● Stated problem: Convert the stretch from the first line through the line containing "Action: [x=1900, y=221]" into a Markdown table with the columns Number and Text, numbering each row and leaving out blank lines.
* Start Record extracts *
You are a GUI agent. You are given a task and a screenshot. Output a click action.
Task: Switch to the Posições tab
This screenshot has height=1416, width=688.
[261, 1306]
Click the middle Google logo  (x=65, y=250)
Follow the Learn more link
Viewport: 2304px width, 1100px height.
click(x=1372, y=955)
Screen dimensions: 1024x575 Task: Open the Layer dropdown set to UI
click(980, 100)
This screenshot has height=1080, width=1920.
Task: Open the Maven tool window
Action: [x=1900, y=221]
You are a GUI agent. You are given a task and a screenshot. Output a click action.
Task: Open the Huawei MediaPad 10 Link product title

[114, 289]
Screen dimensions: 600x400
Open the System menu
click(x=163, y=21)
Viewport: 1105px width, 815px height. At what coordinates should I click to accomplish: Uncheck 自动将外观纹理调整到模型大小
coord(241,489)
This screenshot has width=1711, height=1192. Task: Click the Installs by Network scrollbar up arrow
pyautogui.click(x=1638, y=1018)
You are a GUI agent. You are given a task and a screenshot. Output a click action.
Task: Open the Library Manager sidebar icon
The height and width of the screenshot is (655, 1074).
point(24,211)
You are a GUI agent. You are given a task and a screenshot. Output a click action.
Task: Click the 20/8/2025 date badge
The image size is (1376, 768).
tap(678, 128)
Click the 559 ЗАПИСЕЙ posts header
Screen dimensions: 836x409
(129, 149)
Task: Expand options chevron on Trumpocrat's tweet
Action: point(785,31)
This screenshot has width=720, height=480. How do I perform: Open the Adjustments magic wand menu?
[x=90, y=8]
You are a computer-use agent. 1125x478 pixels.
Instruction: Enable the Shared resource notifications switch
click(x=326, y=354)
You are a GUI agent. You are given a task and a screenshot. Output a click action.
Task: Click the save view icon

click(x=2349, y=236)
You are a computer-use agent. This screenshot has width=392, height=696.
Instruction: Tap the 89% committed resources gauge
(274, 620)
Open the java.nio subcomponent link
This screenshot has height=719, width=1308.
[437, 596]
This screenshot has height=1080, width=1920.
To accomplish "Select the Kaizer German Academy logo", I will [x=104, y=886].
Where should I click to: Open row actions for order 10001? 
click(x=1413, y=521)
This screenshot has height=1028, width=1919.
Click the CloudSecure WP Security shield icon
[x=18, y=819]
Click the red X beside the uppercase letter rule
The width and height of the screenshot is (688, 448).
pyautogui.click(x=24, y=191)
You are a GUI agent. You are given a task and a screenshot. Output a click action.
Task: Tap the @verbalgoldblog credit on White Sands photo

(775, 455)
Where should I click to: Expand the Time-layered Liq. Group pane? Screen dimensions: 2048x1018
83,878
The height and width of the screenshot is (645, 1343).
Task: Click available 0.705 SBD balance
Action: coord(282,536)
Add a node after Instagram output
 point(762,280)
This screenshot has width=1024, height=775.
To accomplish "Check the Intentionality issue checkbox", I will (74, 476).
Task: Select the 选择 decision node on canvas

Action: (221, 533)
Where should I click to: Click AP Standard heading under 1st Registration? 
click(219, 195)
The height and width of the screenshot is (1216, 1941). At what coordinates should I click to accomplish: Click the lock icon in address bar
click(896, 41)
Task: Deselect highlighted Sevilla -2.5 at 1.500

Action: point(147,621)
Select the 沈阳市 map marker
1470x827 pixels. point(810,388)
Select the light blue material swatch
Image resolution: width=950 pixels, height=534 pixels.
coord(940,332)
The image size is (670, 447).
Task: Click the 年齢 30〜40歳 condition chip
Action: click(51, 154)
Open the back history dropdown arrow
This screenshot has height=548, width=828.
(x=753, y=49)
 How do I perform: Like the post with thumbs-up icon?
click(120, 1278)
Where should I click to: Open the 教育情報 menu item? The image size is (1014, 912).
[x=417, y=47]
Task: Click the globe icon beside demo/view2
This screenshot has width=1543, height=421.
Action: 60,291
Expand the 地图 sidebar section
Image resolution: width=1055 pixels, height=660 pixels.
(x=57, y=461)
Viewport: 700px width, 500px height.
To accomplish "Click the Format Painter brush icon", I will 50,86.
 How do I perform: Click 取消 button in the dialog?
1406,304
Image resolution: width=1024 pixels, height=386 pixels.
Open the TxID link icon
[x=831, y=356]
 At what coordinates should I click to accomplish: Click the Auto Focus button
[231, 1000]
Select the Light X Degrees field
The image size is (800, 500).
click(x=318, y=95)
* End Record extracts *
● Written solution:
| Number | Text |
|---|---|
| 1 | You are a GUI agent. You are given a task and a screenshot. Output a click action. |
| 2 | Task: Switch to the Posições tab |
| 3 | This screenshot has height=1416, width=688. |
| 4 | [261, 1306] |
| 5 | Click the middle Google logo  (x=65, y=250) |
| 6 | Follow the Learn more link |
| 7 | Viewport: 2304px width, 1100px height. |
| 8 | click(x=1372, y=955) |
| 9 | Screen dimensions: 1024x575 Task: Open the Layer dropdown set to UI |
| 10 | click(980, 100) |
| 11 | This screenshot has height=1080, width=1920. |
| 12 | Task: Open the Maven tool window |
| 13 | Action: [x=1900, y=221] |